Encontrado navio português que naufragou há 400 anos
Uma embarcação naufragada há 400 anos encontrada na
costa de Portugal vem sendo considerada a "descoberta da década" para
a arqueologia subaquática do país. Especiarias como pimenta, cerâmicas e canhões com o
brasão de armas português gravado foram localizados perto dos destroços, nas
proximidades de Cascais, cidade a 31 km da capital, Lisboa. A equipe de arqueólogos acredita que o navio estava
voltando da Índia quando afundou, entre 1575 e 1625. Essa época foi o auge do comércio de especiarias de
Portugal com a Ásia.
Valor patrimonial
A descoberta foi feita como parte de um projeto arqueológico de
10 anos apoiado pela cidade de Cascais, pelo governo e pela marinha portuguesa,
bem como pela Universidade Nova em Lisboa.
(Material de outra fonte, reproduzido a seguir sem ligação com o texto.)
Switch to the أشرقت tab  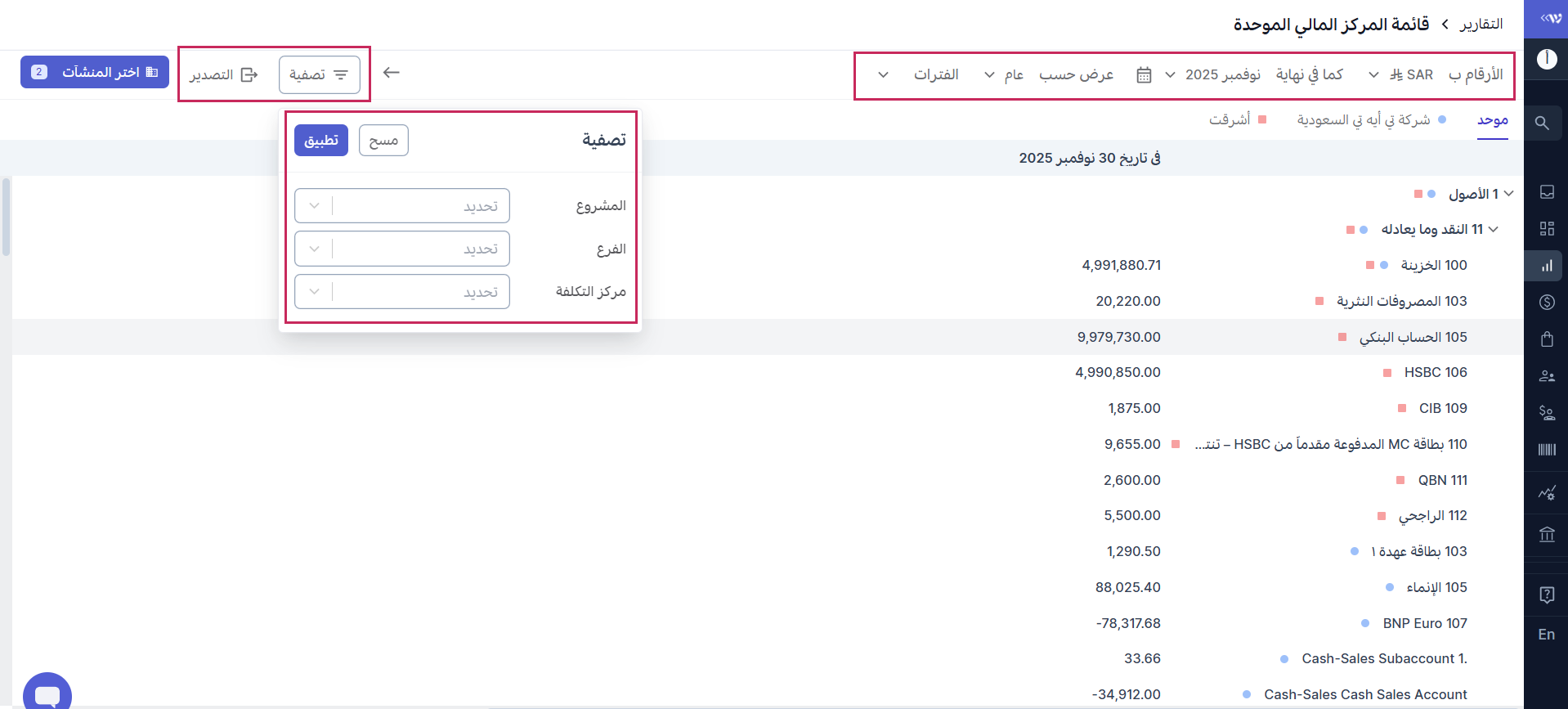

Em entrevista ao jornal britânico The Guardian, à CNN e à agência de
notícias Reuters, o diretor do projeto, Jorge Freire, observou que ela é
importante porque "diz muito", por exemplo, "sobre a história e
identidade marítima de Cascais".
O especialista afirmou que o
naufrágio - achado 12 metros abaixo da superfície - estava muito bem preservado
e que os objetos encontrados e o próprio navio são de grande valor patrimonial. "Do
ponto de vista do patrimônio histórico, é a descoberta da década", disse
Freire, para quem o achado "é o mais importante de todos os tempos"
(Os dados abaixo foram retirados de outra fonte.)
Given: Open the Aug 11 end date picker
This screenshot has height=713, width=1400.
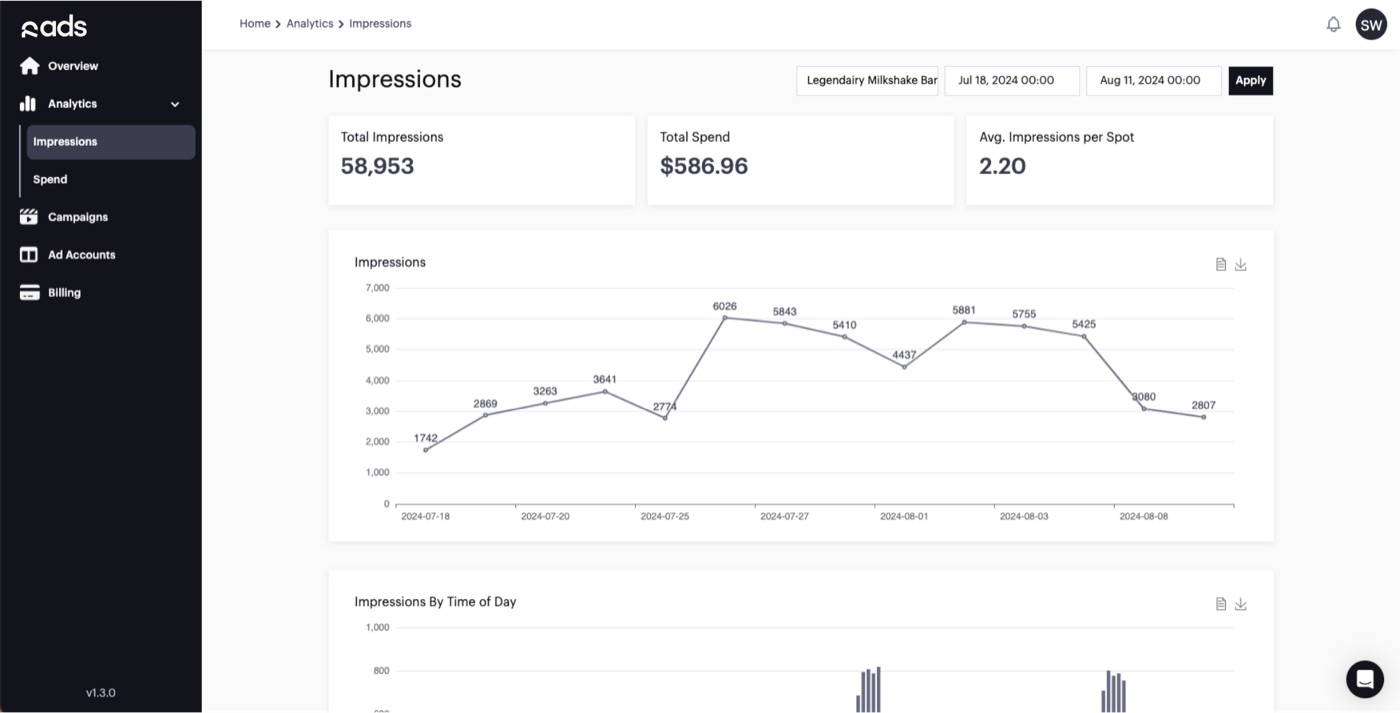Looking at the screenshot, I should (x=1153, y=80).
para Portugal. "O reconhecimento da
comunidade científica de que é a descoberta da década, do século, em termos de
arqueologia marinha, é para nós uma grande satisfação", reforçou o
prefeito de Cascais, Carlos Carreiras, em entrevista à CNN.
Ao jornal britânico The Guardian,
ele descreveu a descoberta como um dos achados arqueológicos mais
significativos da última década e analisou que, embora o cargueiro ainda não
tenha sido identificado, pode ser significativo para a cidade.
"É
uma descoberta extraordinária, que nos permite conhecer mais sobre nossa
história, reforçando nossa identidade coletiva e valores compartilhados",
declarou Carreiras. "Isso, por sua vez, certamente nos tornará mais atraentes
e competitivos". Fragmentos
de porcelana chinesa do final do século 16 e início do século 17 também estavam
entre os destroços, assim como pedaços de artilharia de bronze e conchas usadas
como moeda no tráfico de escravos.
A Câmara Municipal de Cascais
disse que o navio foi encontrado no início de setembro, durante um serviço de
dragagem na região da foz do rio Tejo, que desemboca em Lisboa. A embarcação
tem cerca de 100 metros de comprimento e 50 metros de largura.O
ministro da Cultura, Luis Mendes, disse que a foz do Tejo era considerada um
ponto crítico para as embarcações que se aproximavam da costa portuguesa. E que
"esta descoberta veio para provar isso".